Шершеневич В. Г. Листы имажиниста: Стихотворения. Поэмы. Теоретические работы
Ярославль, Верх.-Волж. кн. изд-во, 1996.
Дорогой Михаил! Когда я прочел в «Вернисаже» твой ответ кубо-футуристам, я внимательно вдумался в твои рассуждения о том, что такое слово. Твой разбор составных частей слова не удовлетворил меня, хотя я и знал, что ты намеренно схематизировал статью по чисто редакционным соображениям. Ты постарался все упростить и свести почти к аксиоме, доказывать которую надо только готтентотам — вспомни, что так мы с тобой называли нашу здравомыслящую, логическую публику. Я не стал бы возражать тебе, и не для того я писал это письмо. Некоторые мелкие расхождения я мог бы выяснить в частном письме к тебе.
Думая над вопросом: чем тебе пришлось поступиться ради ясности, я понял, что ты выкинул дифференциацию элементов слова. В самом деле, мы можем рассматривать слово с четырех точек зрения. Прежде всего, есть то, что ты назвал, по-моему довольно метко, «слово-запах». Для большей ясности я позволю сказать себе, что ты под этим подразумевал внутреннюю физиономию слова. Далее, в слово входят известные звуки, и мы можем сказать, что существует при известном взгляде «слово-звук». Далее, есть то, чем руководились все до наших футуроопытов. Слово имеет в себе известное значение, содержание. Отделим еще «слово-содержание».
Однако содержание внесено в слово умственной работой. При интуитивном возникновении слов они знаменовали собой не определенное значение, не ясный смысл, а хранили некий образ. Это вполне ясно и давно известно.
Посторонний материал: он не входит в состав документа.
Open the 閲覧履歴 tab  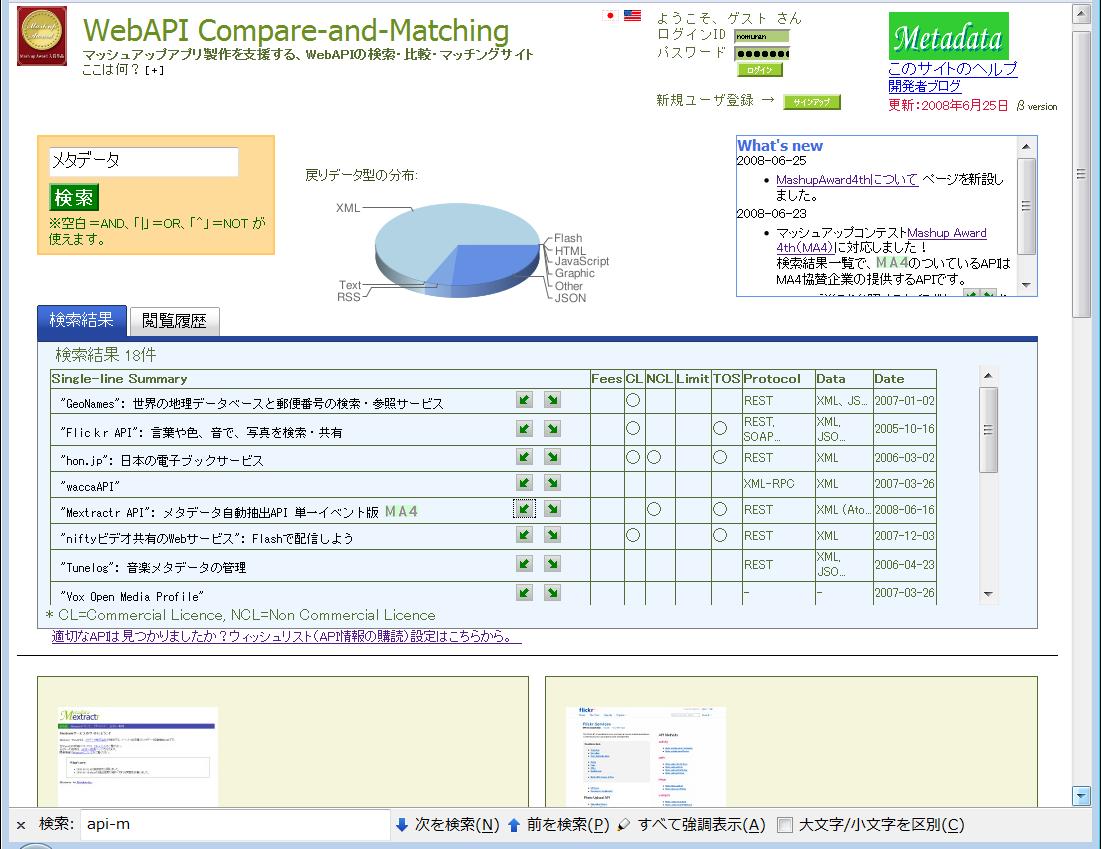[174, 321]
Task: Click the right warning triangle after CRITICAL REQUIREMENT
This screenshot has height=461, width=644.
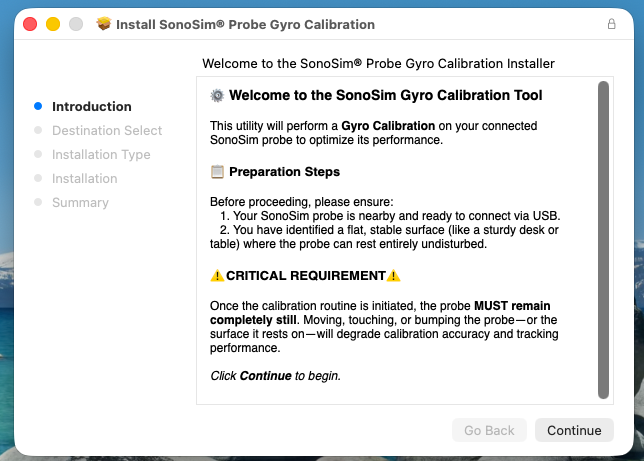Action: click(x=393, y=276)
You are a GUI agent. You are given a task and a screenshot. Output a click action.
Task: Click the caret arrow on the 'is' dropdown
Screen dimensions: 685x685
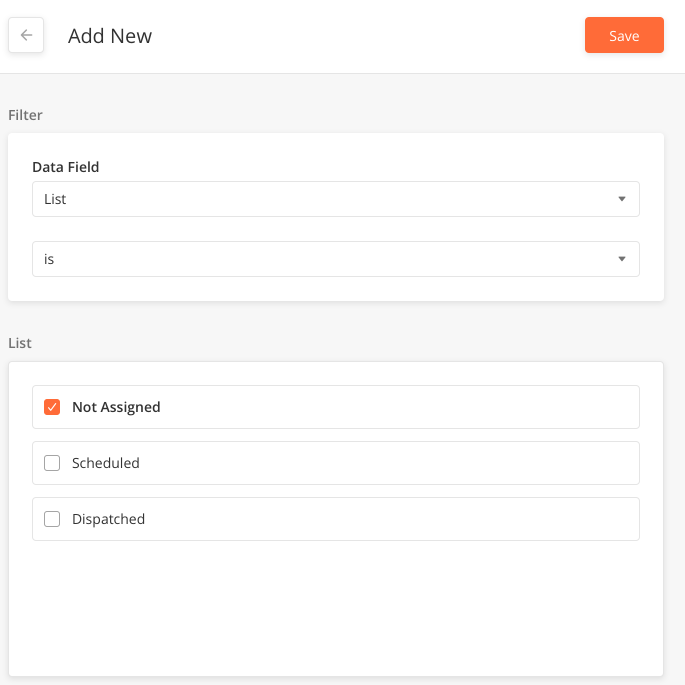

Чтобы не останавливаться на этом, укажу такой примитивный пример: слово «копыто» первоначально обозначало вовсе не конец ноги; оно живописало нечто такое, что копало землю. Этим обстоятельствам мы обязаны известной звукоподражательностью наших слов, их жизненностью, и потому так мертвы надуманные языки (ум не может создавать образов, и он создает слова по значению). Эту живописность слов приходится иметь в виду и отметать «слово-образ».
Если мы вникнем в сущность исторического процесса, то ясно увидим, что постепенная замена преобладающего элемента слова, т. е. образа, содержанием влечет за собой неизбежно безобразность слов, обусловливающую их безобразность. В самом деле, всякое выражение в момент его зарождения было не комбинацией «слов-содержаний», а сплавом «слов-образов». Затрудняюсь сейчас сказать: кто первый употребил выражение: питать надежду. Но ясно, что это было образное сочетание. Время, со свойственной ему любовью к чистоте и опрятности, тщательно стерло образ, и у нас остался трафарет, говорящий очень много нашему соображению — и пустой для нашего воображения. Я думаю, что если выкинуть устаревшее слово «питать» и заменить его более современным «кормить», то выражение: я кормлю надежду — покажется странным не только потому, что в нем одно слово заменено другим, а потому, что оно заставляет понять живописно образность выражения.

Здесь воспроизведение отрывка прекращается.